In episode 290 of ScriptnotesJohn August and Craig Mazin discuss speech ticks and pauses or pause words while speaking, and learning to use them less through doing their podcast, a follow up from a reader about an article they referenced in the past episode, poisonous teething tablets and homeopathy, getting listener recommendations for a list of best-of-Scriptnotes episodes, and their One Cool Things about the game Rusty Lake: Roots, and, but the bulk of the episode is about having a social media presence as a screenwriter.

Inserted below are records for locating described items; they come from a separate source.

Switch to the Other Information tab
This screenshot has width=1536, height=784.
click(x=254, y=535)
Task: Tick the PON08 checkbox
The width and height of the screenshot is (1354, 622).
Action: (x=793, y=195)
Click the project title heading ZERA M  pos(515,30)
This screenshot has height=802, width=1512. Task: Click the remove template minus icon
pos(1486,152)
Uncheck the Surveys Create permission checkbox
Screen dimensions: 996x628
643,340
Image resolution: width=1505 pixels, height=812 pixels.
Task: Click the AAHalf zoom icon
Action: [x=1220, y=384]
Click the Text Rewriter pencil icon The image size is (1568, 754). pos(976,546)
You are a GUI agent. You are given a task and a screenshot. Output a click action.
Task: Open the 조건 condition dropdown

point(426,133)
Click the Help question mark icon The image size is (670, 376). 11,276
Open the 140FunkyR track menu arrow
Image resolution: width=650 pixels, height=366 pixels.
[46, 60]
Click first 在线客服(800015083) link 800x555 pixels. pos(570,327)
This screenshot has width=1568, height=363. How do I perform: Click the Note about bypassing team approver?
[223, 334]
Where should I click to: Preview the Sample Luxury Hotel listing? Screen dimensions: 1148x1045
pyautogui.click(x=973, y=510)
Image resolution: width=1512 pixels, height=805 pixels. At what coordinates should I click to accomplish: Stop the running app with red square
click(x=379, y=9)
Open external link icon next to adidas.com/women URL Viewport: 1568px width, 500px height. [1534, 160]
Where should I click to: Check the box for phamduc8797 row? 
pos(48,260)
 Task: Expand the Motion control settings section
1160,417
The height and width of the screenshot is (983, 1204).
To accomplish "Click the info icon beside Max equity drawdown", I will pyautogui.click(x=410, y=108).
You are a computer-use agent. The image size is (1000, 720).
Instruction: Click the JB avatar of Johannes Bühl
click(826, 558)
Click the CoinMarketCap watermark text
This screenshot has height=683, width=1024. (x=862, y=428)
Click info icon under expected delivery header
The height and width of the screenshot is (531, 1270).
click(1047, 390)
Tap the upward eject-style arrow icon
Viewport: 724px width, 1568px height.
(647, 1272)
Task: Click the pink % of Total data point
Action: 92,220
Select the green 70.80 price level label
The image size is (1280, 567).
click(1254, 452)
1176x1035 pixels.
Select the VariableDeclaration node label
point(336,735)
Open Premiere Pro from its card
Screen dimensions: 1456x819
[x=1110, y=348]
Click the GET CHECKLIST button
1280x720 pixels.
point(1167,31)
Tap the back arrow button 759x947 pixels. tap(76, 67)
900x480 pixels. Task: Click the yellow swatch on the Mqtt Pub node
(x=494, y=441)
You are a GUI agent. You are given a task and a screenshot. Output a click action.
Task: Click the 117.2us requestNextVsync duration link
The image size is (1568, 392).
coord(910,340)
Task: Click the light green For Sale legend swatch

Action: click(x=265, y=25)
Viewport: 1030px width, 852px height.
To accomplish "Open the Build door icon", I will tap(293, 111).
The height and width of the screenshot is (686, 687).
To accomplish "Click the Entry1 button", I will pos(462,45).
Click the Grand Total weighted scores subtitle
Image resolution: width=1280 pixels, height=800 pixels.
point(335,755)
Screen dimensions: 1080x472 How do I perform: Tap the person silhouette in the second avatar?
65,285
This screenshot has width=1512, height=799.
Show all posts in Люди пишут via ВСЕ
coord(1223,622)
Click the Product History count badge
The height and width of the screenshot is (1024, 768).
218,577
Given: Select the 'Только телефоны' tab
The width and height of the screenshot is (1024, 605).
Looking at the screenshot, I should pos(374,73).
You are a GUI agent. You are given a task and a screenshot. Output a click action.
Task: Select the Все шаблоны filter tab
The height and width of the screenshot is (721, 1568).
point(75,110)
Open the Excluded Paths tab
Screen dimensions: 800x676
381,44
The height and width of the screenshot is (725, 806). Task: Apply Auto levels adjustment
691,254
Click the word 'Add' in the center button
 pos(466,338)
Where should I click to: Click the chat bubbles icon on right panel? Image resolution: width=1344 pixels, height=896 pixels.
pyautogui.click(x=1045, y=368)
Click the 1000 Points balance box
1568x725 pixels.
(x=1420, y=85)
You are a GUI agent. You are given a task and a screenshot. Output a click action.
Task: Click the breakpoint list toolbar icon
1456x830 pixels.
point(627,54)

I am really glad I listened to this episode, because it’s something I had a lot of questions about, and know is relevant to what I need to be working towards myself right now.  I’m currently writing a feature script I intent to independently shoot on a very micro budget.  I may be a film student, but I’m quickly finding that in no way means I am prepared for this enormous task.  Along with decisions like crowdfunding and other means of financing, looking into festivals, distributors and streaming sites, and sites which let you curate your own film, I know a big part of the process will be having and growing an online presence, but I’m only now getting some good ideas of what that will mean and how to go about it.

The advice they give, as far as how often to update, and what sites to use, as well as what to avoid, like constantly re-tweeting or reposting your own promotion for your content, or only getting on to update something impersonal every once in awhile, is very useful to me.  I’ve been planning all along to have someone film behind the scenes footage constantly while in production, but I had no idea this is something people frequently do–much less that releasing some of it via social media was a tactic.  It’s fascinating.  I think some of the ideas, like having a Reality TV almost style camera set up in a room by itself, like a for-fun confessional, could be a great technique for getting interesting updates.  Coincidentally, I’ve been reading up on this a good bit too, and the combination of the readings and the podcast hit me hard.  It’s a very daunting project, and listening and reading has left me both inspired and terrified of the work ahead.  Still, whatever else I can say, I’m glad I know.  If you’re working on breaking into part of the film industry, it can be daunting, but still definitely give the episode a listen–it’s a quite informative and useful breakdown, or introduction, to social media in the business–and that knowledge is crucial knowledge.